**TASK TO CARRY OUT**. Please list every line in the entries below that contains the word "right".

**Pointing records for text and elements**.
----------

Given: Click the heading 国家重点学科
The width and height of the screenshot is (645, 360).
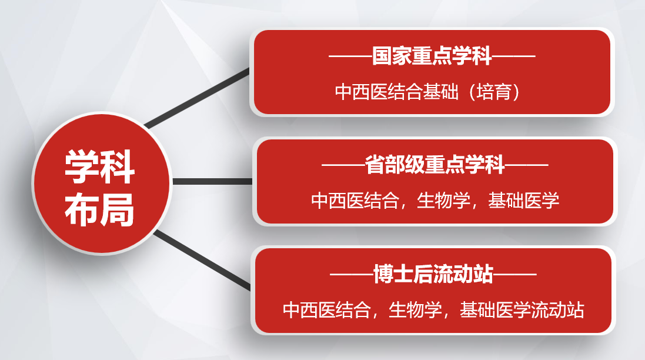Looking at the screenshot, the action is pos(432,56).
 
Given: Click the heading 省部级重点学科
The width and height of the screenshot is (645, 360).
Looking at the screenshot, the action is pos(435,165).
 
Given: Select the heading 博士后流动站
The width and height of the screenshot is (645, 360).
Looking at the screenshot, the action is pos(433,274).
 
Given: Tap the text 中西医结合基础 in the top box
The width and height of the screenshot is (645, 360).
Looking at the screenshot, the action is pos(396,92).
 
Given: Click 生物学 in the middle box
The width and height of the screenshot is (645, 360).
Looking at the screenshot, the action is pos(443,201).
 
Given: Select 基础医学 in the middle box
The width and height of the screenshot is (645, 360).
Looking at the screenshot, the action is pos(524,201).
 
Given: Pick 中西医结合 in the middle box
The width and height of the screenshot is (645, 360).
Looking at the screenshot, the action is pos(355,201).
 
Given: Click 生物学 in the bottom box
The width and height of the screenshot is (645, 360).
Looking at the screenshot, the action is pos(415,310).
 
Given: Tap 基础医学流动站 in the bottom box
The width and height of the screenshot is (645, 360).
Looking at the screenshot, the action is pos(522,310).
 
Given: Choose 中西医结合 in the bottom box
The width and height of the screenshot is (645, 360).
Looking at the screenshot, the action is pos(327,310).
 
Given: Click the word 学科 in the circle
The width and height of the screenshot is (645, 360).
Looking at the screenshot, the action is pos(99,166).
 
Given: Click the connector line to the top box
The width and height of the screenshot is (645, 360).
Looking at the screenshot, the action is pos(197,98).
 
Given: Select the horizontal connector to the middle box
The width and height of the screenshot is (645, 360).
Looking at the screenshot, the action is pos(212,181).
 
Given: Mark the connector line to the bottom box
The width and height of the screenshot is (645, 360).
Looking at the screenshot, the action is pos(202,260).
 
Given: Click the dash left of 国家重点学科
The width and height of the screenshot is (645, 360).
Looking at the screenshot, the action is pos(350,56).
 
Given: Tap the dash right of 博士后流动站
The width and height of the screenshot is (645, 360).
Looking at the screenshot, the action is pos(515,274).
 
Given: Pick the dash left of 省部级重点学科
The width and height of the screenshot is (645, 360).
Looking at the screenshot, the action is pos(343,165).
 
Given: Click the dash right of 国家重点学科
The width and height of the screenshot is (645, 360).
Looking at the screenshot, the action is pos(514,56).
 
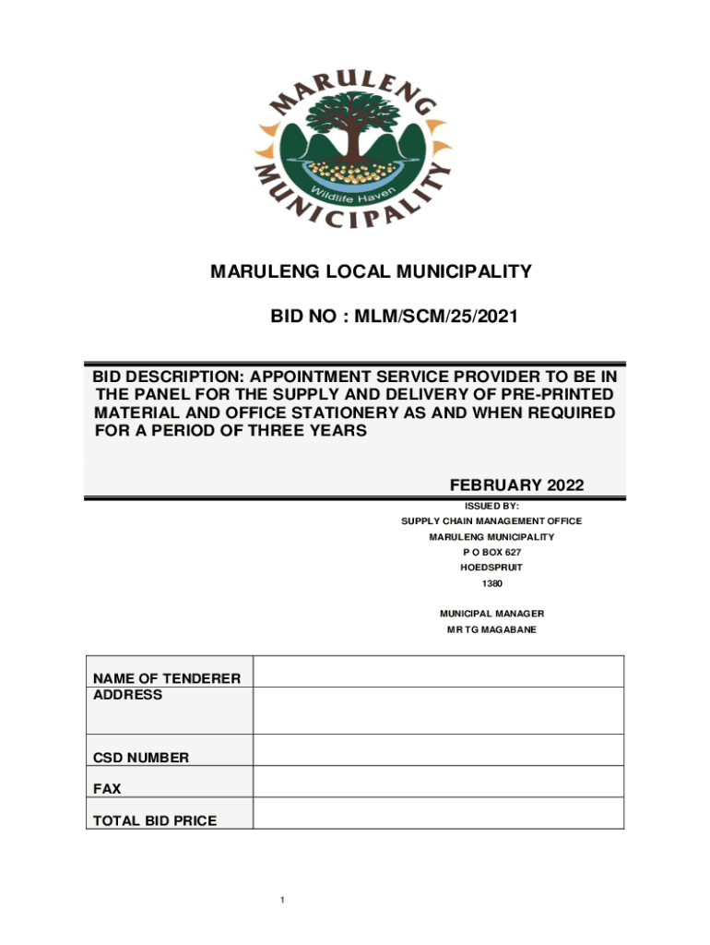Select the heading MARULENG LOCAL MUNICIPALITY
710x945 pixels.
[x=372, y=271]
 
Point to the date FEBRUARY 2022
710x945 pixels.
[x=516, y=485]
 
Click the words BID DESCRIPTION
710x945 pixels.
[x=165, y=377]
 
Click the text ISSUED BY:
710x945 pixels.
[x=491, y=506]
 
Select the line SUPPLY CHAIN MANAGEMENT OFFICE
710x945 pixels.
[x=491, y=521]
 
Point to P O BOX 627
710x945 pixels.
[x=491, y=552]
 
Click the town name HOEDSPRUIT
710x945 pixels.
[x=491, y=568]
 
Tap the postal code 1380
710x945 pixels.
[x=491, y=583]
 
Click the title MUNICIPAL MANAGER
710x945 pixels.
[x=491, y=614]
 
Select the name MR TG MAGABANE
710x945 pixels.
[x=491, y=629]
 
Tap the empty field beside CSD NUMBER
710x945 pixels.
[x=438, y=750]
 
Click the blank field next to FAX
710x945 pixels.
[x=438, y=782]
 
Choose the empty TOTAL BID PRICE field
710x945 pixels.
[x=438, y=813]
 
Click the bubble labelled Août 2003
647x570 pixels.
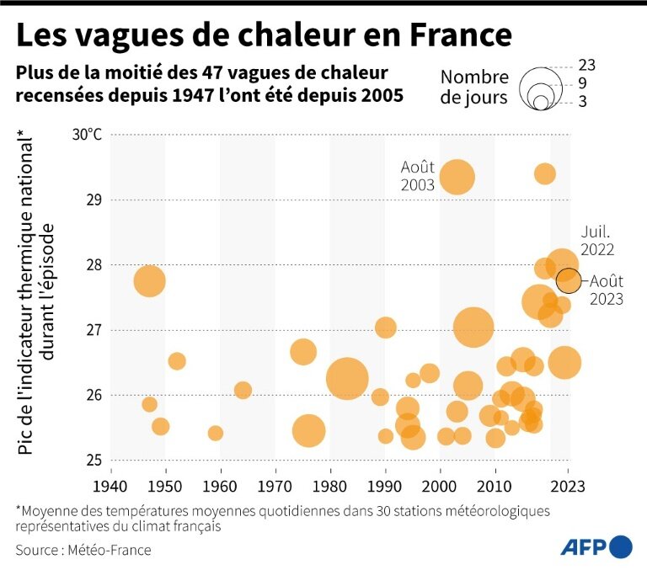tap(457, 177)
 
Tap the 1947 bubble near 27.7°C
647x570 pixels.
tap(149, 280)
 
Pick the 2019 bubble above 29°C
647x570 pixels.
tap(545, 173)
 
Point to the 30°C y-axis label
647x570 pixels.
tap(87, 135)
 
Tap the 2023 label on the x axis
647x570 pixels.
tap(568, 487)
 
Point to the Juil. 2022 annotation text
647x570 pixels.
tap(596, 240)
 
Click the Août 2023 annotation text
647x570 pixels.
tap(606, 290)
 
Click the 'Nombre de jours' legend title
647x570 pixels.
tap(474, 87)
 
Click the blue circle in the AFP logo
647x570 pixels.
tap(622, 546)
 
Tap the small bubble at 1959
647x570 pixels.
tap(216, 433)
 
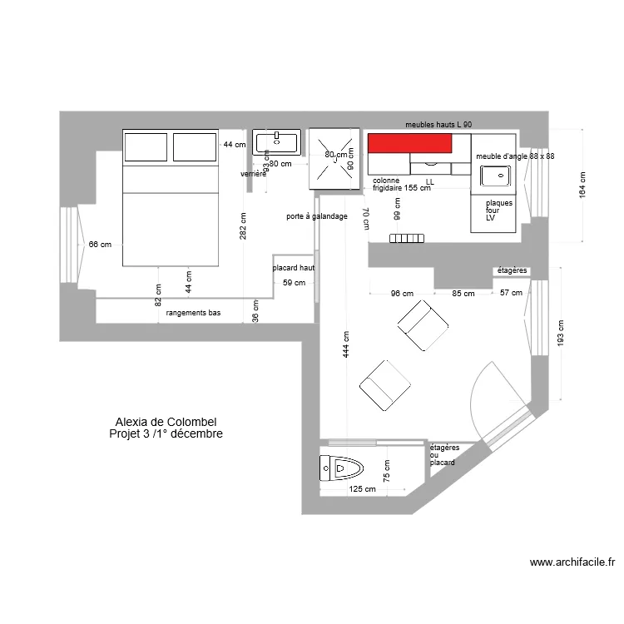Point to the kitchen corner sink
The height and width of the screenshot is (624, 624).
coord(498,175)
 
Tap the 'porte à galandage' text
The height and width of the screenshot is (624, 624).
coord(316,216)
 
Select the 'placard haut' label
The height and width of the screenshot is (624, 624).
coord(292,269)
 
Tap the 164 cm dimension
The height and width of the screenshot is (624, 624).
coord(582,185)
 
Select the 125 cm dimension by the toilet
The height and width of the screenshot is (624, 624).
coord(362,489)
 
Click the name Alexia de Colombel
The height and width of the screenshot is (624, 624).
coord(166,423)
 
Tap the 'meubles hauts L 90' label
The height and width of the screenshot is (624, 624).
coord(438,124)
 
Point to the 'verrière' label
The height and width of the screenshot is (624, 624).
coord(253,175)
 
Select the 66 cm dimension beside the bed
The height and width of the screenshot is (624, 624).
coord(100,244)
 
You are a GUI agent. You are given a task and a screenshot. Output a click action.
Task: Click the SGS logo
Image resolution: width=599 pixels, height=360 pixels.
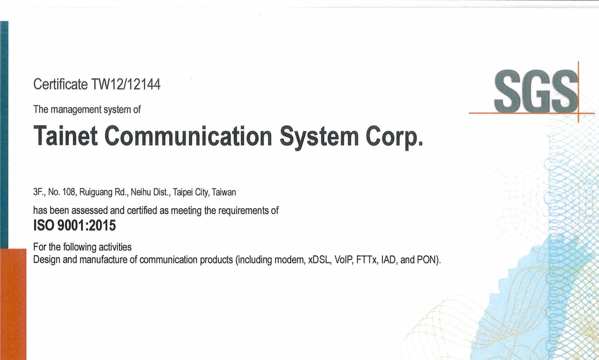(x=536, y=91)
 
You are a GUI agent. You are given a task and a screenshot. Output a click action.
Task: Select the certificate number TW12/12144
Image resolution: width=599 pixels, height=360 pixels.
(x=126, y=84)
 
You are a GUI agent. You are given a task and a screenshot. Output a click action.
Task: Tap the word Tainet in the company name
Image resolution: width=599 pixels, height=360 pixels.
(x=65, y=136)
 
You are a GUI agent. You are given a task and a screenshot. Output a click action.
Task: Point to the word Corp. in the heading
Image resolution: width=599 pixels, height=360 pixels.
(x=394, y=138)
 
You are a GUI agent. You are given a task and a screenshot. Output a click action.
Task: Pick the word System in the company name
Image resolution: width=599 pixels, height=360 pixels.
(x=319, y=138)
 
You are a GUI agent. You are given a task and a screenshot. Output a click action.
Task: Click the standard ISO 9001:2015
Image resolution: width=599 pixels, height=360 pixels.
(x=74, y=225)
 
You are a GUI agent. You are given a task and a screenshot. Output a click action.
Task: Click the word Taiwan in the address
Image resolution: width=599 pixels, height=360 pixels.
(x=224, y=192)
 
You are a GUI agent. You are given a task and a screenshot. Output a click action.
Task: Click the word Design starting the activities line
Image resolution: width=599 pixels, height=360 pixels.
(x=47, y=260)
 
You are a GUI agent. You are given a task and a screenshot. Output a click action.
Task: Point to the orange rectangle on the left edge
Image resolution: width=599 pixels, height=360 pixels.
(x=13, y=304)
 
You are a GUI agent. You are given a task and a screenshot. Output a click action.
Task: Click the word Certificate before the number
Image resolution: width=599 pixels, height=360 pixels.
(x=60, y=84)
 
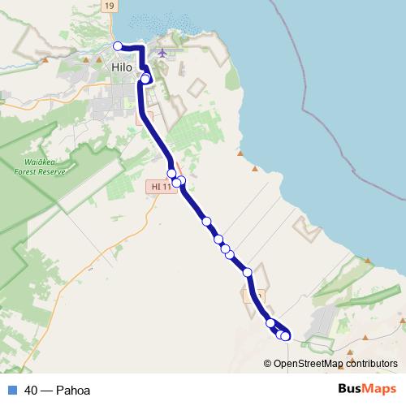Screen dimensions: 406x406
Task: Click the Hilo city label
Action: (x=122, y=67)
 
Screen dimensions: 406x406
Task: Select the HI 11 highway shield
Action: (x=162, y=187)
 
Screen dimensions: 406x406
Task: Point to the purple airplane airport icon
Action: (x=162, y=54)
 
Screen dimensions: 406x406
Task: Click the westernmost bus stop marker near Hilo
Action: (x=118, y=46)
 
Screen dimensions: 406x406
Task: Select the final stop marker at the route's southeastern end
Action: (x=285, y=336)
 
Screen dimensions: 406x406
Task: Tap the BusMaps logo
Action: (x=368, y=390)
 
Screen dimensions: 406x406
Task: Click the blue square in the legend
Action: (x=12, y=391)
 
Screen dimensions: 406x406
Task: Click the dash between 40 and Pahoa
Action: (x=46, y=391)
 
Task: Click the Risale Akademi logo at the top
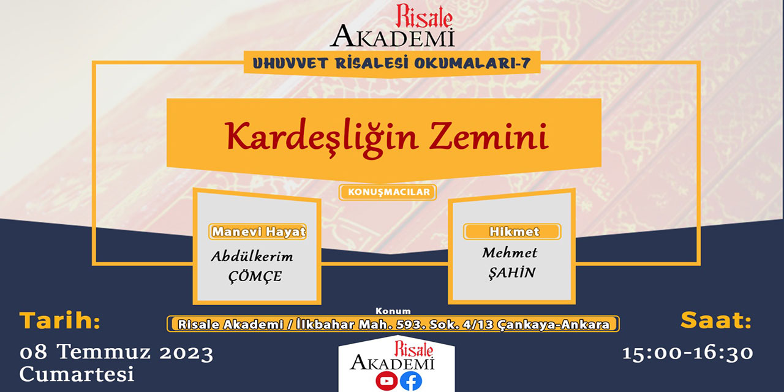point(393,26)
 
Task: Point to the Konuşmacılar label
point(388,192)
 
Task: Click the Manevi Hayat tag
point(258,232)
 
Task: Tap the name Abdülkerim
point(252,256)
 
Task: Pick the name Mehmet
point(509,252)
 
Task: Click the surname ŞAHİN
point(511,273)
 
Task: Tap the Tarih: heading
point(59,320)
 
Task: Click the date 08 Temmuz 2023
point(116,353)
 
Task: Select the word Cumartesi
point(77,374)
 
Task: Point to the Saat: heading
point(715,320)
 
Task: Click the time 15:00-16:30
point(688,353)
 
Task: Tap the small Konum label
point(393,311)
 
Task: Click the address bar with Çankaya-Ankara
point(393,324)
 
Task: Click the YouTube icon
point(386,381)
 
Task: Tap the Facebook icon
point(411,381)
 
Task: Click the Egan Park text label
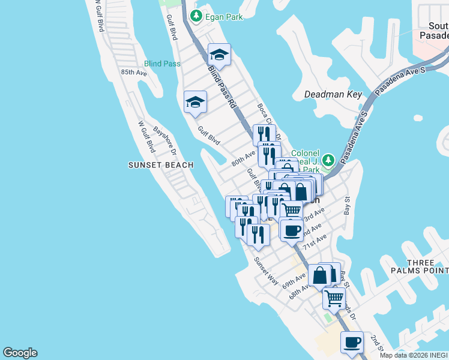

----------

**FULL OUTPUT**.
Given: Tap the dash right of 博士后流动站
Given: Click the dash right of 国家重点学科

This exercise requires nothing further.